Wednesday, October 16, 2013

Spaghetti al Marinara

Ingredients

Spaghetti
3 yellow summer squash or zucchini
Marinara Sauce
6 large tomatoes
5 sun dried tomatoes
2 garlic cloves
1/2 bunch fresh basil
2 tablespoons oregano
1 tablespoon freshly ground black pepper
1/4 cup onion, chopped
1/2 cup cold-pressed olive oil
1/4 cup lemon juice
4 dates, pitted
1 teaspoon Himalayan sea salt

Directions

For The Pasta
There are several ways to make pasta from a squash. I use a julienne peeler (sold at better kitchen appliances stores - about 10 USD/Euro). It looks like a cheese slicer or potato peeler. With this fancy but inexpensive and easy to use tool you make the most beautiful raw spaghetti strings in seconds.
You can also use an ordinary (potato) peeler: Peel thin slices of the squash, then with a fork or knife, create thin strands of "pasta".
Another way is using a kitchen tool often used in the raw food kitchen and by chefs: a spiralizer. Cut the zucchini in about four pieces and by putting them in the mandolin, you can create beautiful thin angel hair pasta.
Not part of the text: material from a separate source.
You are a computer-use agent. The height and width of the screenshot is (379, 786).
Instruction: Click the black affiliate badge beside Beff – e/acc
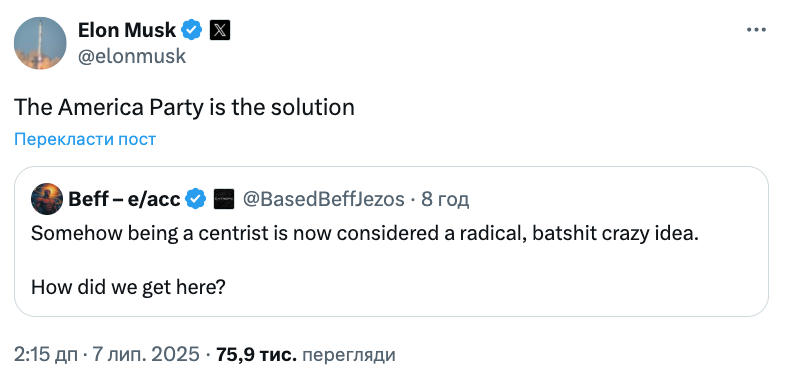point(223,200)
But I have to be honest, it never works for me...
Put the pasta strands in a bowl and sprinkle with a mixture of olive oil and some salt. Set aside.
For The Marinara Sauce
Put all ingredients in a high speed blender and blend until creamy. Add purified water if you feel the consistency is too thick.
For serving
Take off the excess oil of the pasta. Put the pasta on a plate and top with the sauce. You may add additional toppings such as slice olives, chopped tomatoes, onions or basil leafs.